However, that euphoric feeling of superior gridiron field play glory
built-up throughout H-1 died a slow, painful death in H-2 as the ‘Cats’
all-too-familiar Ghost of Post Halftime Ineptitude reared its
ugly head once more in the form a “Bad CT” offense that failed to
execute even the most basic of offensive plays against a swarming,
not-to-be-denied Dazed & Blue D that sacked Clayton Thorson 5 times
while it stoned the Purple O for a mere 56 total yards gained in
H-2. Talk about wallowing in your own fetid cesspool of
playmaking failure.
This schizophrenic situation of an unstoppable H-1 offense
transitioning into a completely incompetent H-2 offense of mismanaged
play calling and outright assignment failures is both bewildering and
confounding to coaches, players, parents and fans alike. What
else can I say?
How the ‘Cats Succumbed to the Dazed & Blue Horde
Large Human Beings
One undeniable characteristic that anyone seated in the stands watching
events unfold on the green grass of Dyche’s Ditch was the imposing
physical size of the Dazed & Blue linemen. On offense in
particular, the unimaginable mass differential between the individual
OL players wearing the blue helmet with the iconic yellow wing on it
and the ‘Cat DL facing them was beyond daunting, it appeared freakishly
intimidating. Simply stated, these early 20-something players are
enormous human beings, especially the Meat-Chicken OC, No. 51, Cesar
Ruiz, and his adjacent teammates, LG, No. 74, Ben Bredeson, and RG, No.

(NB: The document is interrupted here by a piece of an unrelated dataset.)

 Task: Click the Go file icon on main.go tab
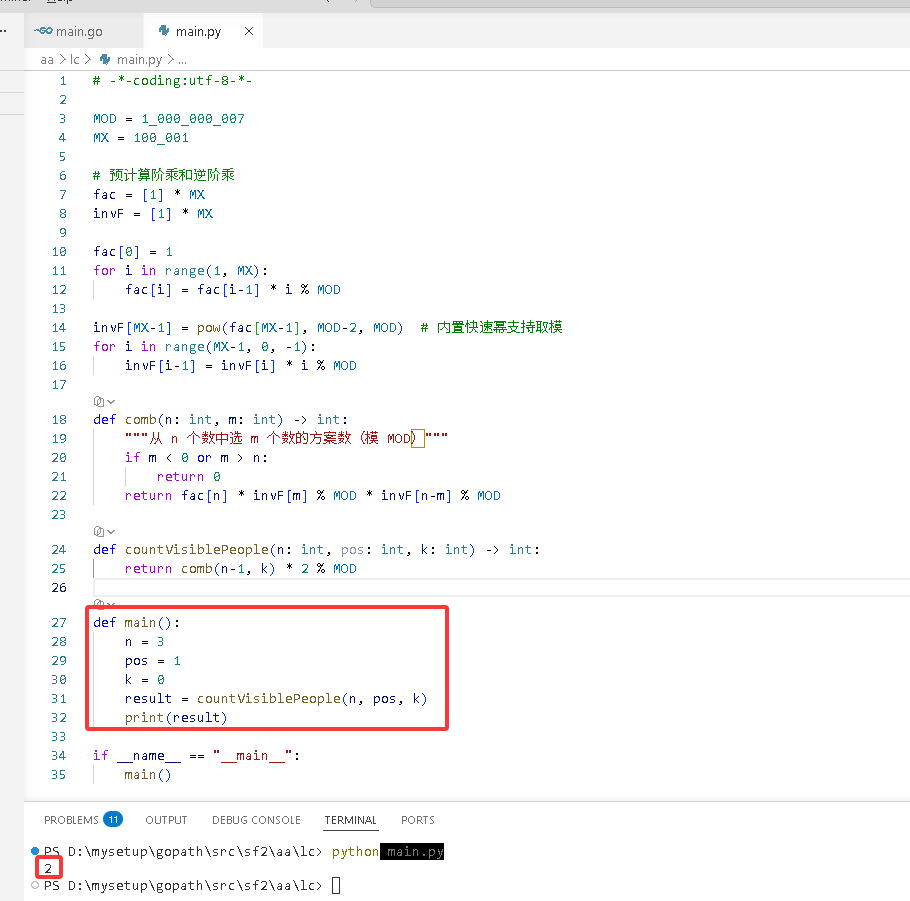point(44,31)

50, Michael Onwenu. One could thread a yardstick through the
backside belt loops of the football pants of any of these three
players, then stand in front of them and never see either end of the
measuring stick. Talk about wide-bodies.
In fact, RG Onwenu is so thick and muscle bound, he can’t assume a
traditional, level-back 3-point stance; but is forced to literally
assume a squatting position (like he’s gonna take a power dump
cathartic), with his butt a full foot lower than his shoulder pads in
order to compensate for not being able to bull his neck/head far back
enough to lift his face/eyes to view his blocking target
properly. Although that squat position looked downright
uncomfortable and limited his initial reaction off the snap of the
ball, once he got his meat-hook hands, powered by his Popeye muscled
arms, under the sternum pad of his blocking target, he physically
manhandled that DL like he was a rag doll. However, despite the
point that all three Dazed & Blue middle OL, the OC & his OG
wingmen, controlled their Purple DL counterparts with noted regularity,
that workload came with a high price tag.

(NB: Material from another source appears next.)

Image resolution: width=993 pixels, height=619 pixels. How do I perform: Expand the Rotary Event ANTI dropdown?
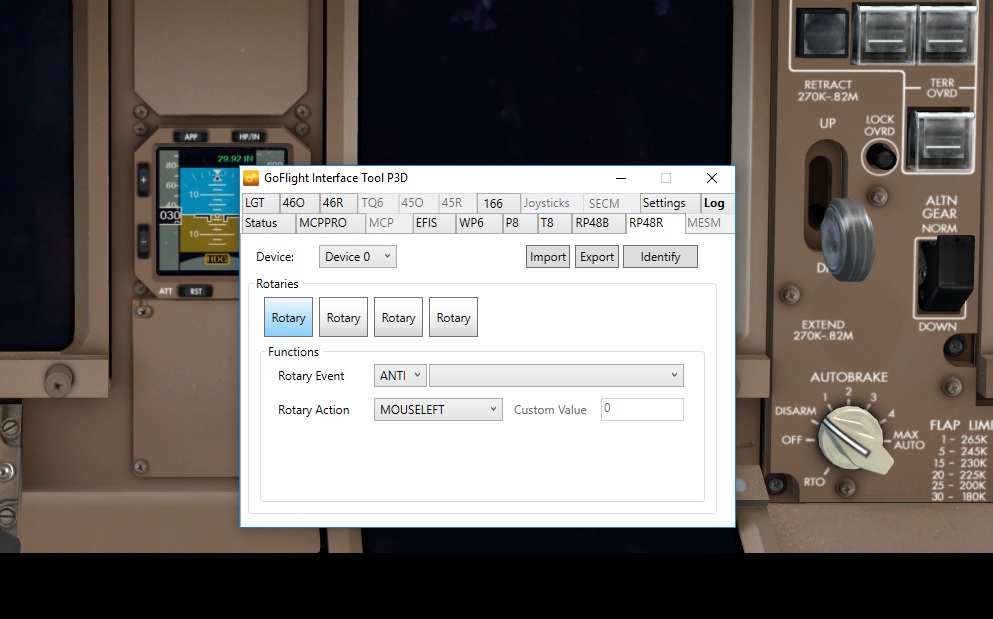click(401, 376)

Over the course of a 60 minute game, large human beings constantly
exercising physicality of that high level exacts a demanding toll in
sweat equity fatigue and exhaustion by both parties: as the
Meat-Chicken OL struggled to maintain their blocks against a lighter,
more mobile, very reactive and highly motivated ‘Cat defensive front 7;
while the Wildcat DL kept their focus towards gaining separation from
these Silverback Gorilla-styled behemoths then pursuing/closing-in on
the ball carrier. When comparisons are made between linemen from
these two units, the relative cost of such consistent, unrelenting
physical field play is higher on the defensive front 7 because, instead
of knowing the current play’s point of attack and having the associated
luxury to adjust/modify your requisite energy expenditure just enough
to fulfill your individual blocking assignment, as an OL routinely
does, a defensive player must always react to his reads then locate,
pursue and close on the ball to limit yardage gains at every moment on
every down. Any drop-off in this defensive effort at any time,
and the competitive advantage shifts to the offensive squad in an
eye-blink.
Unfortunately, that’s exactly what happened to Wildcat DC Doc Hankwitz’ defensive front 7.
Worn Down & Out
Having exhausted most of their collective energy reserves throughout
H-1in what this writer felt was their most commendable field play
performance of the 2018 season, Doc’s defensive front 7 was THE major
contributing factor responsible for building the Wildcats’ surprising
17-7 halftime lead against a prolific Dazed & Blue offense that had
made minced meat of a Nebraska BugEater defense the previous
Saturday. Ignoring the white noise wisdom from collegiate
football pundits who predicted that the Big Bad Meat-Chicken O would
steamroll the “Mildcat” D into virtual roadkill 7 days later, Doc’s
troops rose to meet the challenge and prevailed for the first 30
minutes of the game. However, that laudable H-1 effort would
become moot if, over the course of the contest’s final 30 minutes, OC
Mick McCall’s O couldn’t deliver time-consuming scoring drives of their
own which would have provided valuable recovery time to their defensive
teammates and relieved the pressure on them to compete against and/or
neutralize those huge human beings populating the Dazed & Blue OL
and limit the visiting team’s yardage production and scoring
potential.
However, as had been the case in each of NU’s previous 3 games, the
Clayton Thorson-led Wildcat O literally got punched in their collective
chicklets by the opponent’s D and knocked flat on their behinds early
& often in H-2. When the Dazed & Blue defense stoned
Thorson & Co. on NU’s first possession of the 2nd half, game
momentum clearly had shifted to the visiting team. HC Jim
Harbaugh capitalized on this momentum shift and rolled-out his
ground-n-pound attack, directing his Very Big Uglies to beat-up on the
Purple defensive front 7 over an 11-play offensive series that featured
7 rushes augmented by a 36-yard explosion pass completion that
re-positioned the LOS at the NU 10 for a 1st-&-goal scoring
opportunity. Despite the fact that Doc’s defense regained their
composure to limit this red zone possession to a FG, the chinks in the
Wildcat’s defensive armor began to show.
As the Wildcat O never proffered anything approaching appreciable
respite to the ‘Cat D from their Herculean effort to stem the rising
tide of continuous yardage gains by the Meat-Chicken offense in H-2,
Doc’s troops plainly transitioned into a squad that truly had been
“ridden hard and hung-up wet” by mid Q4. When the Dazed &
Blue offense finally scored that go-ahead TD at the 4:06 mark of Q4,
the game’s outcome was nothing less than a fait accompli because the Thorson & Co. offense remained a total “no show” in the 2nd half.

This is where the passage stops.